I'd probably write it like this:
use Readonly;
Readonly my $LOG_DIR => "/var/log";
Readonly my $LOG_FILENAME => "$LOG_DIR/file1.log";
Readonly my $ETC => '/etc/app1';
Readonly my $LOG4PERL_CONF_FILE => "$ETC/log4perl.con";
# hash because we don't have an index '0'
Readonly my %CONF_FILES => map { $_ => "$ETC/config$_.xml" } 1 .. 5;
However, that's still a lot of code, but it does remove the duplication and that's a win.
Why are your logfiles numeric? If they start with 0, an array is a better choice than a hash. If they're named, they're more descriptive.
use constant +{
map { sprintf $_, '/var/log' } (
LOG_DIR => "%s/",
LOG_FILENAME => "%s/file1.log",
),
map { sprintf $_, '/etc/app1' } (
LOG4PERL_CONF_FILE => "%s/log4perl.conf",
CONF_FILE1 => "%s/config1.xml",
CONF_FILE2 => "%s/config2.xml",
CONF_FILE3 => "%s/config3.xml",
CONF_FILE4 => "%s/config4.xml",
CONF_FILE5 => "%s/config5.xml",
),
};
That's not going to work, sadly. The reason for this is that you are using functions ('constants') before they are defined. You evaluate them before the call to constant->import.
Using variables doesn't work because use statements are evaluated at compile time.
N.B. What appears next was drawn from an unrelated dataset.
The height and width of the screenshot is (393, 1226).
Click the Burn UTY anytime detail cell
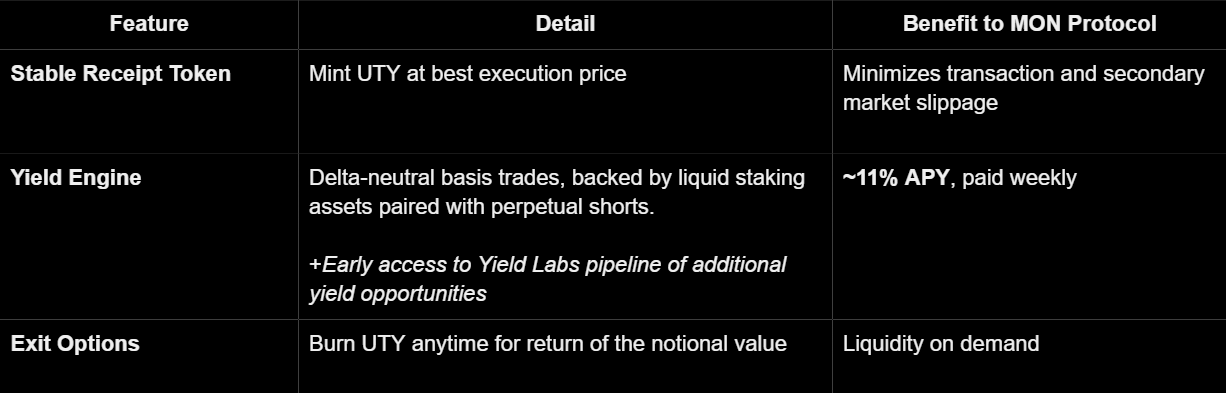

Assigning to variables is only done at runtime, so they won't be defined yet.
The only solution I can give is to split it into multiple use constant statements. In this case, two statements will do (one for LOG_DIR and CONF_DIR, another for the rest).
Depending on what you are doing, you might not want constants at all. Mostly, I write stuff that other people use to get their stuff done, so I solve this problem in a way that gives other programmers flexibility. I make these things into methods:
sub base_log_dir { '...' }
sub get_log_file
{
my( $self, $number ) = #_;
my $log_file = catfile(
$self->base_log_dir,
sprintf "foo%03d", $number
);
}
By doing it this way, I can easily extend or override things.
Doing this loses the value of constant folding though, so you have to think about how important that is to you.